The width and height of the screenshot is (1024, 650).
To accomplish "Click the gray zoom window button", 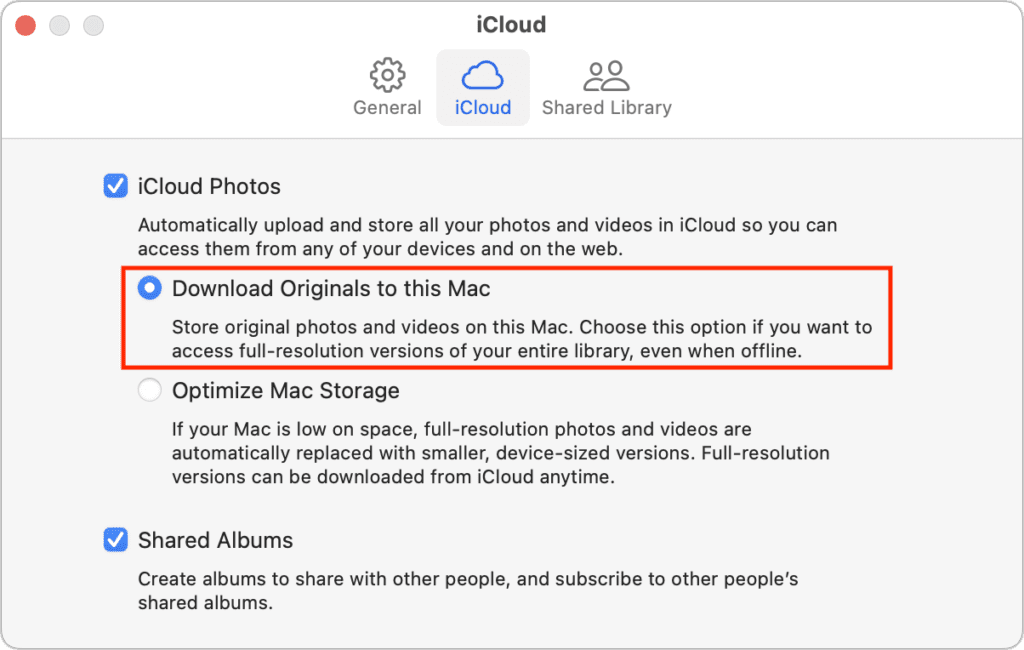I will pyautogui.click(x=94, y=25).
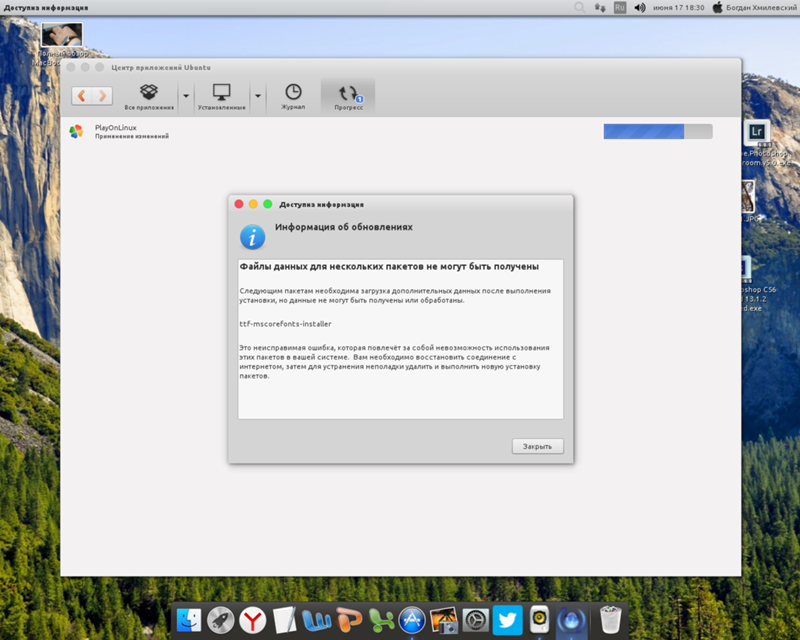
Task: Select the PlayOnLinux entry in the list
Action: [x=115, y=131]
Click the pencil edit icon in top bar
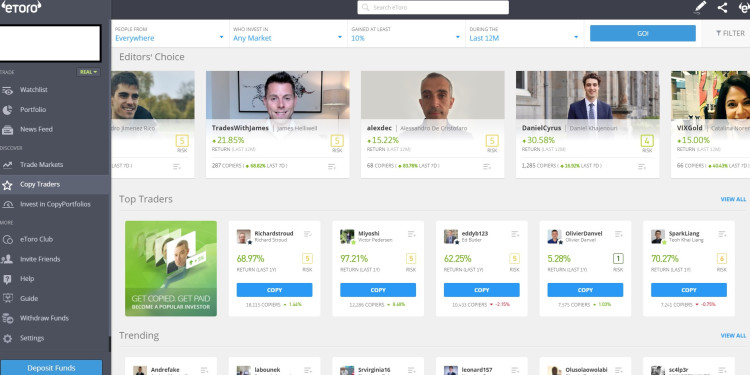Image resolution: width=750 pixels, height=375 pixels. (700, 7)
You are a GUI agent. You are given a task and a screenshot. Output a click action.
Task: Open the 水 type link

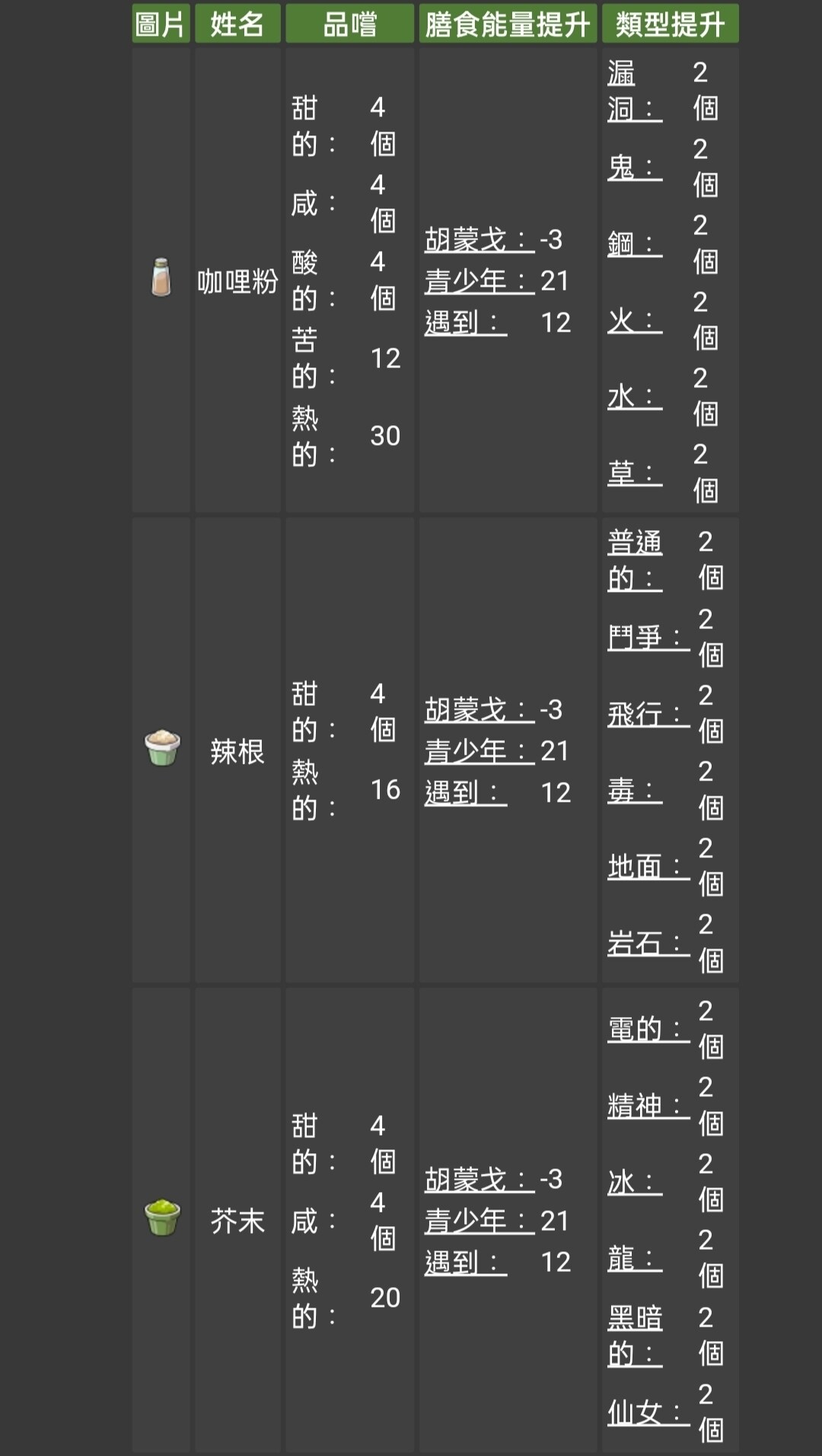(x=635, y=396)
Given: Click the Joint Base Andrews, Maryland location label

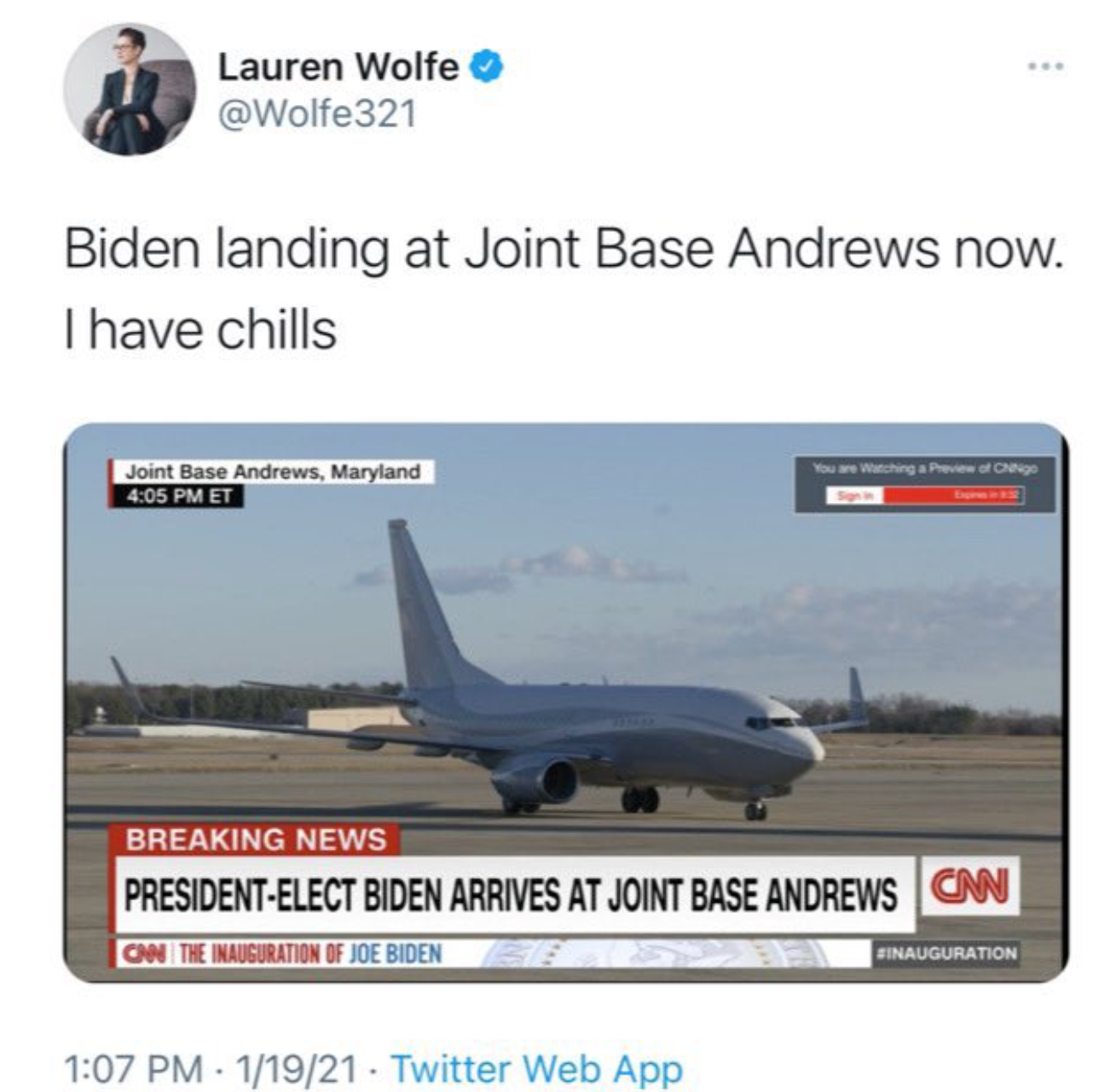Looking at the screenshot, I should coord(273,471).
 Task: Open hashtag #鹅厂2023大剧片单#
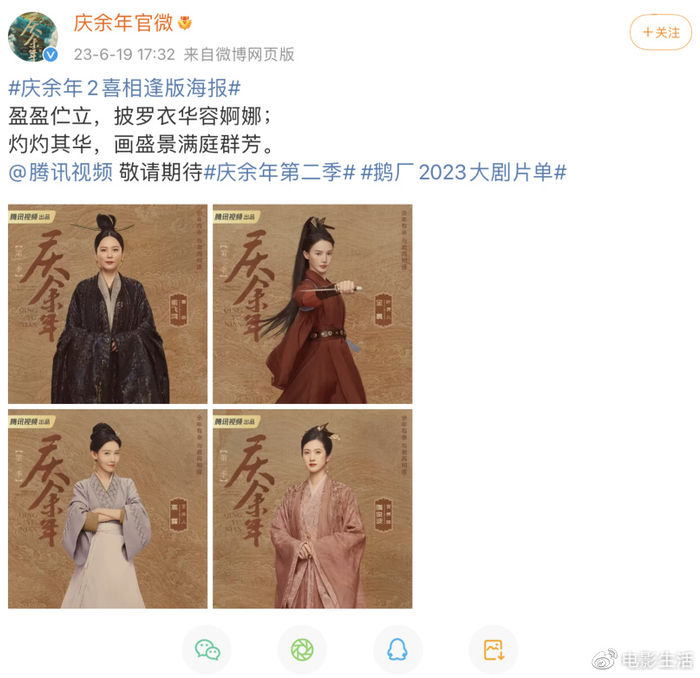point(464,172)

━━━━━━━━━━━━━━━━

> [WHAT TO PRODUCE] Your output should be the lines from the one with "Click the pencil edit icon in top bar" through the end of the listing, copied exactly and with the pictures left out.

> [RESPONSE AREA]
Click the pencil edit icon in top bar
Image resolution: width=750 pixels, height=375 pixels. (700, 7)
You are a GUI agent. You are given a task and a screenshot. Output a click action.
Task: Open the 水 type link

(x=635, y=396)
Given: Click the Joint Base Andrews, Maryland location label

Looking at the screenshot, I should coord(273,471).
 Task: Open hashtag #鹅厂2023大剧片单#
point(464,172)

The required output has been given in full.